Deduplicate
Ente performs two different duplicate detections: one during uploads, and one that can be manually run afterwards to remove duplicates and very similar files across albums.
During uploads
Ente will automatically deduplicate and ignore duplicate files during uploads.
When uploading, Ente will ignore exact duplicate files. This allows you to resume interrupted uploads, or drag and drop the same folder, or reinstall the app, and expect Ente to automatically skip duplicates and only add new files.
The duplicate detection works slightly differently on each platform, to cater to the platform's nuances.
Mobile
On iOS, a hash will be used to detect exact duplicates. If the duplicate is being uploaded to an album where a photo with the same hash already exists, then the duplicate will be skipped. If it is being uploaded to a different album, then a symlink will be created (so no actual data will need to be uploaded, just a symlink will be created to the existing file).
On Android also, a hash check is used. But unlike iOS, the native Android filesystem behaviour is to keep physical copies if the same photo is in different albums. So Ente does the same: duplicates to same album will be skipped, duplicates when going to separate albums will create copies.
Web and desktop
On laptops (i.e. when using the Ente web or desktop app), in addition to a hash check, the file name is also used. The assumption is that the user wishes to keep two copies if they have the same file but with different names.
Thus a file will be considered a duplicate and skipped during upload if a file with the same name and hash already exists in the album.
And if you're trying to upload it to a different album (i.e. the same file with the same name already exists in a different album), then a symlink to the existing file will be created. This is similar to what happens when you do "Add to album", and the actual files are not re-uploaded.
Manual deduplication
Ente provides a tool for manual de-duplication in Settings → Backup → Free up space → Remove duplicates. This is useful if you have an existing library with duplicates across different albums, but wish to keep only one copy.
During this operation, Ente will discard duplicates across all albums, retain a single copy, and add symlinks to this copy within all existing albums. So your existing album structure remains unchanged, while the space consumed by the duplicate data is freed up.
Filtering similar images
Ente also provides a tool for manual removal of images that are similar, but not the exact same, using our private ML. This feature can be found in Settings → Backup → Free up space → Similar images.
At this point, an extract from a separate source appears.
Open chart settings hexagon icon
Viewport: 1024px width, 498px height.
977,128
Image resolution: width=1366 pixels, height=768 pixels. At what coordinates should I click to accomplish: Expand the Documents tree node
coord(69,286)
This is useful if you've taken a lot of similar photos, potentiall even in different albums, and want to keep only the best ones.
During this filtering process you can choose which photos to keep and which to delete for each set of similar images. Ente will then automatically add symlinks for the kept photos to any albums that only had the deleted images. This way you can easily prune similar images, without worrying about accidentally removing the best ones from a certain album.
Adding to Ente album creates symlinks
Note that once a file is in Ente, adding it to another Ente album will create a symlink, so that you can add it to as many albums as you wish but storage will only be counted once.